Um país estranho. Somos um país estranho. Os vídeos com mais visualizações no portal V Sports, onde estão reunidas as melhores jogadas da nossa Liga, jogo a jogo, são sempre os que dizem: “Caso”. Podem colocar lá “Golaço”, “Corte extraordinário” ou “Defesa do outro Mundo”, mas nada supera na mente do português o valor da palavra “Caso”. Não queremos discutir futebol, ver futebol, queremos discutir arbitragens e assinalar os erros dos árbitros, sobretudo se são contra as nossas cores. E isso vem desvirtuar a mentalidade de quem quer que ande no jogo, sejam jogadores, treinadores, árbitros ou adeptos, que estão sempre mais interessados em argumentar que os seus são injustiçados pela aliança mundial dos maus do que em glorificar as coisas que fizeram bem. O momento do golo de Francisco Geraldes no FC Porto-Estoril é a prova de que isto anda tudo maluco. É o momento que mostra que o ódio venceu – ou pelo menos está a ganhar por muitos e que temos de fazer substituições na nossa equipa, a da convivência, para recuperar e pelo menos devolver o futebol ao local onde eu o conheci, que era um local em que se podia estar com amigos, mesmo que eles gostassem de cores diferentes. O que se passou? Foi penalti contra o FC Porto e o público continuou a assobiar enquanto Geraldes partia para a bola com que faria o 2-2. Depois de marcar o golo, o jogador do Estoril virou-se para a bancada de topo e pôs a mão direita no ouvido, como que a dizer: “Então agora não assobiam?” Foi uma falta de respeito? Uma provocação? Sim. Como o tinham sido os assobios ao marcador do penalti quando ele estava a partir para a bola. Mas é isto que conseguimos quando legislamos no sentido de proibir até que adeptos de equipas diferentes estejam nas mesmas zonas dos estádios. Hoje já ninguém tira prazer de ganhar. Tira-se, sobretudo, gosto da derrota dos outros. E isto é mais do que grave. É muito triste.

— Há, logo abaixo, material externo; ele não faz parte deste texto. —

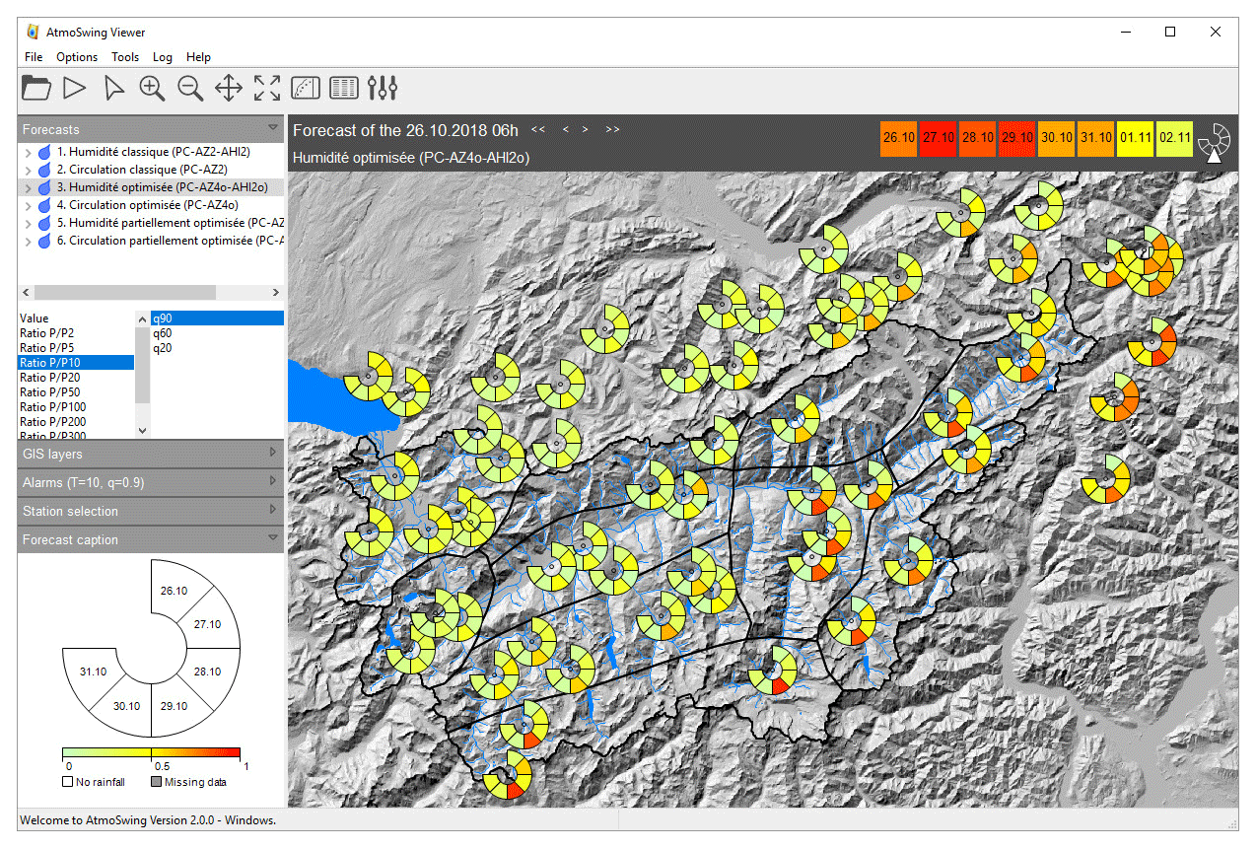The width and height of the screenshot is (1257, 849).
Task: Click the fit-to-extent arrows icon
Action: (267, 89)
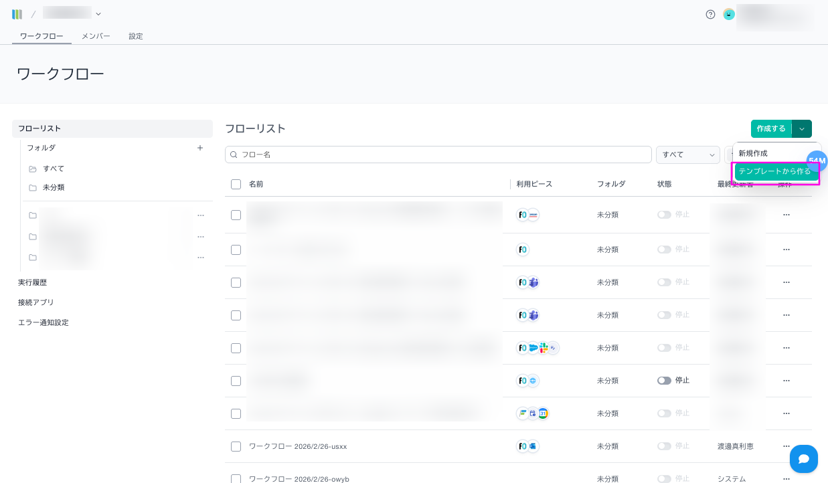Toggle the select-all checkbox in header
This screenshot has width=828, height=483.
pyautogui.click(x=236, y=184)
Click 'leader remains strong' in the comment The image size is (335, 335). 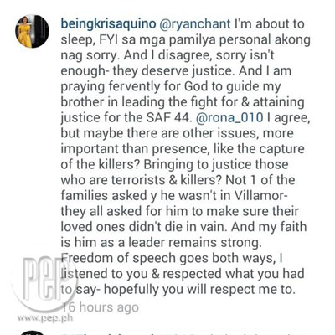point(193,243)
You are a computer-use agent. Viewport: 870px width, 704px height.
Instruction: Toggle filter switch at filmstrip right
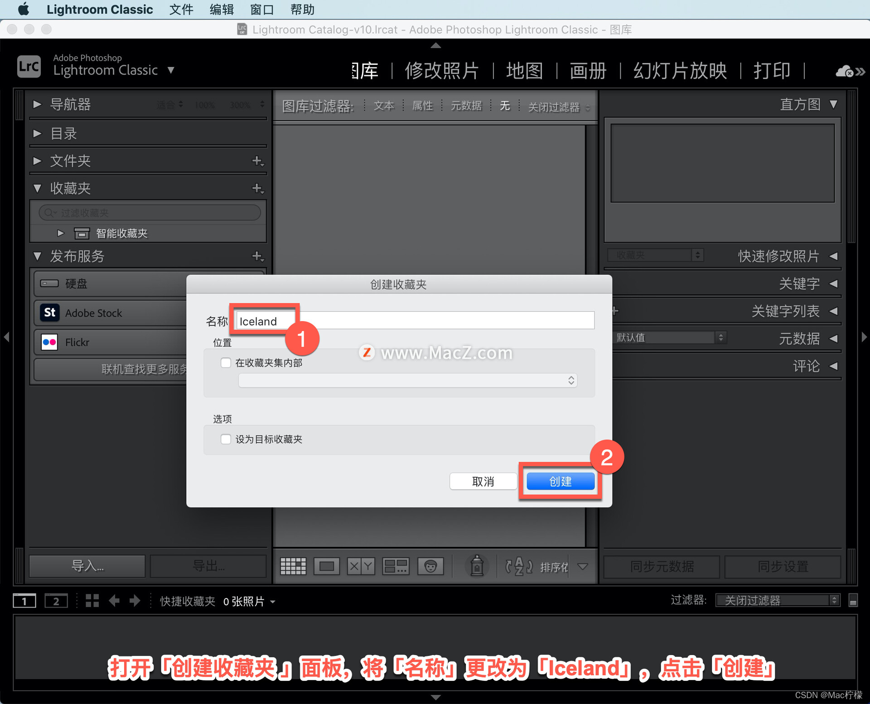click(853, 601)
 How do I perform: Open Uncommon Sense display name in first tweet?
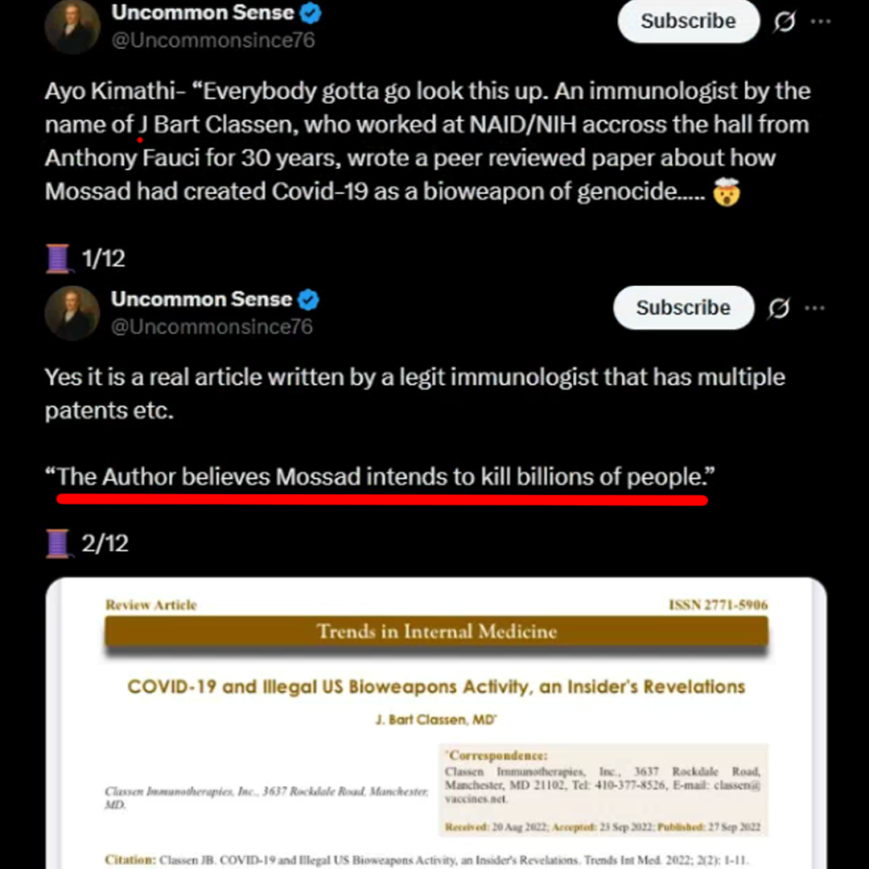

Aursnes, o escriturário. Sempre que vejo Aursnes, imagino-o como escriturário num daqueles filmes distópicos que nos últimos anos se tornaram moda. Mangas de alpaca, pala na testa, gravata enrolada e dentro da camisa, para não a sujar, absolutamente eficiente. Tudo o que haja para fazer, ele não faz: já fez, antes mesmo que alguém se lembre de que é preciso. Não sou, já o disse, grande entusiasta de ver o norueguês no trio de apoio ao avançado do Benfica, mas o jogo de ontem, com o Marítimo, no Funchal, mostrou que não é porque a equipa perca com isso. É só porque com ele ali, as coisas correm de maneira diferente, com menos brilho estético e mais eficácia. Aursnes faz um drible, se tiver de fazer, mas prefere sempre a solução simples, que leva a que não imponha o seu jogo através do brilhantismo, mas sempre graças ao volume. Aurnses pode até falhar um passe, mas nunca arrisca o equilíbrio coletivo quando o tenta, porque sabe que nem sempre pode contar com os artistas para recompor as coisas, e mesmo esse passe que ele falha acaba por se desvanecer no meio dos números globais da partida. Aursnes é um pouco a cara de um Benfica construído ao contrário. Tudo nele nos diz que deve jogar com médio-centro, mas com ele aí, ao lado de Florentino, a equipa sente a falta de risco que lhe dava Enzo e que agora é conferido por Chiquinho. Tudo nele nos diz que não faz sentido tê-lo na frente, porque não tem a arte, o descaramento e aquela cara meio insolente e adormecida de Neres, a velocidade de Rafa ou o jogo de pantufas e jornal debaixo do braço de João Mário, mas com ele ali a equipa suporta o risco que mete a partir do médio-centro. Porque ele está lá para tratar, como se dizia antigamente, “da escrita”. E garante que ninguém vai para casa sem o trabalho feito.
Aurnes.
Devido à minha vida profissional apenas ontem pude ver e apreciar um jogo do Benfica.
Fiquei espantado com ele e Grimaldo. Simplesmente espetacular. Sinto que se marcasse golos nas oportunidades qud lhe aparecem seria qualquer coisa do outro mundo.
De facto, um jogador que dá gosto ver jogar.